RECORDS SUPPLIED:
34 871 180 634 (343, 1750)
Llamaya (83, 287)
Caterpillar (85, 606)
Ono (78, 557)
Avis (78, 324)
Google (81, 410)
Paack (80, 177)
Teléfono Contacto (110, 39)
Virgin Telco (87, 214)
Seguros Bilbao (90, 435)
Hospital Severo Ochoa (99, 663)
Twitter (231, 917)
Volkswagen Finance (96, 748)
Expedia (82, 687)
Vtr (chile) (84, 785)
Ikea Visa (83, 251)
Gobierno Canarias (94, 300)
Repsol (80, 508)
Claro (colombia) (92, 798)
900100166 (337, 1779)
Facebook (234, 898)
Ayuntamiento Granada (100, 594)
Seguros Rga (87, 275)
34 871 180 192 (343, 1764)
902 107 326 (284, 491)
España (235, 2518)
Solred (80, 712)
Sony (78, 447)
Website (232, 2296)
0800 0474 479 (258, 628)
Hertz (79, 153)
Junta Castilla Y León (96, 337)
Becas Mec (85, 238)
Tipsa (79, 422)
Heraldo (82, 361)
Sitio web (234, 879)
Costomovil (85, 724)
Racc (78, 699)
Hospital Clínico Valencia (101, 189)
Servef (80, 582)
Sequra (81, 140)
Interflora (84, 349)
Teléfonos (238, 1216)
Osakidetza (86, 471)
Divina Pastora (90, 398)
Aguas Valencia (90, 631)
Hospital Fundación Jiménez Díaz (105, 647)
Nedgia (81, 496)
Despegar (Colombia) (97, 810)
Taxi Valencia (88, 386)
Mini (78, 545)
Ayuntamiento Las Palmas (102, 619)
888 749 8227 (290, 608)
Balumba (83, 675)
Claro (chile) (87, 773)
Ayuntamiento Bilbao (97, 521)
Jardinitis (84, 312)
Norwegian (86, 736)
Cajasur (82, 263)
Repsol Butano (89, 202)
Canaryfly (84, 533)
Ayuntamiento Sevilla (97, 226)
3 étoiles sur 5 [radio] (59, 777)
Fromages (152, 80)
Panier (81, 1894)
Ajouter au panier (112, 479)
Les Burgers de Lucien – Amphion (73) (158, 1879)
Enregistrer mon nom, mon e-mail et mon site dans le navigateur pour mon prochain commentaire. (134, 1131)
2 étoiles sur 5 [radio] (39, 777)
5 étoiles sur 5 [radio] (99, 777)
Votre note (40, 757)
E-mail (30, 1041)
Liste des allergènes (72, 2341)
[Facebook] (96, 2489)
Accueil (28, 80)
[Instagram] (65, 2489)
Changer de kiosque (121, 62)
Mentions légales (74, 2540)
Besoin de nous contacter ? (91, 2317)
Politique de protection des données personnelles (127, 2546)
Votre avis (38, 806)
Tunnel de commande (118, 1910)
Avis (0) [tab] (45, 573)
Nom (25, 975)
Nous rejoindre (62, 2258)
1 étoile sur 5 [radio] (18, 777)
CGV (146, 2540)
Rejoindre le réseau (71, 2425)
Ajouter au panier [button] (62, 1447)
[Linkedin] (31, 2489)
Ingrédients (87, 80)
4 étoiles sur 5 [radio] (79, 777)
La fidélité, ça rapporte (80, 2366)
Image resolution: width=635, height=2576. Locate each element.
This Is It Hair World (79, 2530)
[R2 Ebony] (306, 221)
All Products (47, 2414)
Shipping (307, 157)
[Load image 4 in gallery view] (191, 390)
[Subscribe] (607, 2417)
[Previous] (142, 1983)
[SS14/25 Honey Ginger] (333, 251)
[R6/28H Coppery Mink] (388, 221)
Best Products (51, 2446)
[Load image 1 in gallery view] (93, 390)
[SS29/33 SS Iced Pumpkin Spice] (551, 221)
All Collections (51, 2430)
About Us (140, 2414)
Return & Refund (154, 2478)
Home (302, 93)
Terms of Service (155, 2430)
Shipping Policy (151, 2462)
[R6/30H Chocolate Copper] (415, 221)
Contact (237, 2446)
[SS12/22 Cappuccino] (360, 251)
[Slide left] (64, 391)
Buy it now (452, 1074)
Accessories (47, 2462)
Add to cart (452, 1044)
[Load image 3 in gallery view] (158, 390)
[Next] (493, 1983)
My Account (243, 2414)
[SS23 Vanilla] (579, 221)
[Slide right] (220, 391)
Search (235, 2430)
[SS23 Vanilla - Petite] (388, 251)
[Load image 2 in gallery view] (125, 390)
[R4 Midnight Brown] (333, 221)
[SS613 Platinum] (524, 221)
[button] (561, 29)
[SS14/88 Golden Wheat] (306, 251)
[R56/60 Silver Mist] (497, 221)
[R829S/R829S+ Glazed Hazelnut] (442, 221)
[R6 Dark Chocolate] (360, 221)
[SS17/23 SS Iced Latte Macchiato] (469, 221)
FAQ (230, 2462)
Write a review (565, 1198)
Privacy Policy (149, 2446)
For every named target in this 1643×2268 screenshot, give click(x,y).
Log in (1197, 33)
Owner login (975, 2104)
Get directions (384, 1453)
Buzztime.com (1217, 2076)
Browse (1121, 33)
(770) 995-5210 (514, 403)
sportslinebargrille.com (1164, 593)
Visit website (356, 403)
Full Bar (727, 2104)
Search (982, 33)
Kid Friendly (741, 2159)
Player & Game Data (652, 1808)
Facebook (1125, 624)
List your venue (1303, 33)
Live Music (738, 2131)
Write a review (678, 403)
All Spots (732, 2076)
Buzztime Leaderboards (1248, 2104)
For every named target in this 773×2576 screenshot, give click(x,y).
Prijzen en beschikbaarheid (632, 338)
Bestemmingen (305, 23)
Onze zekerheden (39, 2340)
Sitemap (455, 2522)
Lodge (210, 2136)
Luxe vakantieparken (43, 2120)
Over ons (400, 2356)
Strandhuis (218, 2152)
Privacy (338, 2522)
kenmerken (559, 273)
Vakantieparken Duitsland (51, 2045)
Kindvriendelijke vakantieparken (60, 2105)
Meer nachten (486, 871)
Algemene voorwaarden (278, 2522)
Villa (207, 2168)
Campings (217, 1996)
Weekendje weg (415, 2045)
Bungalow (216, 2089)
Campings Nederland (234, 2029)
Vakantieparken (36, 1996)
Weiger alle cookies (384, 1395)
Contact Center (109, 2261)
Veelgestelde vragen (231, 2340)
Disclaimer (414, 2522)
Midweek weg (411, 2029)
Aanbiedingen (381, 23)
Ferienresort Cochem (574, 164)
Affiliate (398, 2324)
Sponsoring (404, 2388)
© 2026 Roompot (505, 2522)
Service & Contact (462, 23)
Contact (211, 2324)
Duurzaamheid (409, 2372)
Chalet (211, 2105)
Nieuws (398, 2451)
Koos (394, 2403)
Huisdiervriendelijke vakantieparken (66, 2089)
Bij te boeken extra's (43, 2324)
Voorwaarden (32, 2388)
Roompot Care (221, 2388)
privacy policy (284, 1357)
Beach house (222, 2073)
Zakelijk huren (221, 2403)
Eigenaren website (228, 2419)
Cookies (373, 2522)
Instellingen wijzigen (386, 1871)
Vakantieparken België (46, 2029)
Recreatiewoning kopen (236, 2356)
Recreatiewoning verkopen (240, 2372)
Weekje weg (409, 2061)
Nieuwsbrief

ACTION ITEM: Reproduce the lines above, beginning at the line with "Lodge (210, 2136)" and stopping after the line with "Affiliate (398, 2324)", exactly as they are.

SOLUTION TO THIS PROBLEM:
Lodge (210, 2136)
Luxe vakantieparken (43, 2120)
Over ons (400, 2356)
Strandhuis (218, 2152)
Privacy (338, 2522)
kenmerken (559, 273)
Vakantieparken Duitsland (51, 2045)
Kindvriendelijke vakantieparken (60, 2105)
Meer nachten (486, 871)
Algemene voorwaarden (278, 2522)
Villa (207, 2168)
Campings (217, 1996)
Weekendje weg (415, 2045)
Bungalow (216, 2089)
Campings Nederland (234, 2029)
Vakantieparken (36, 1996)
Weiger alle cookies (384, 1395)
Contact Center (109, 2261)
Veelgestelde vragen (231, 2340)
Disclaimer (414, 2522)
Midweek weg (411, 2029)
Aanbiedingen (381, 23)
Ferienresort Cochem (574, 164)
Affiliate (398, 2324)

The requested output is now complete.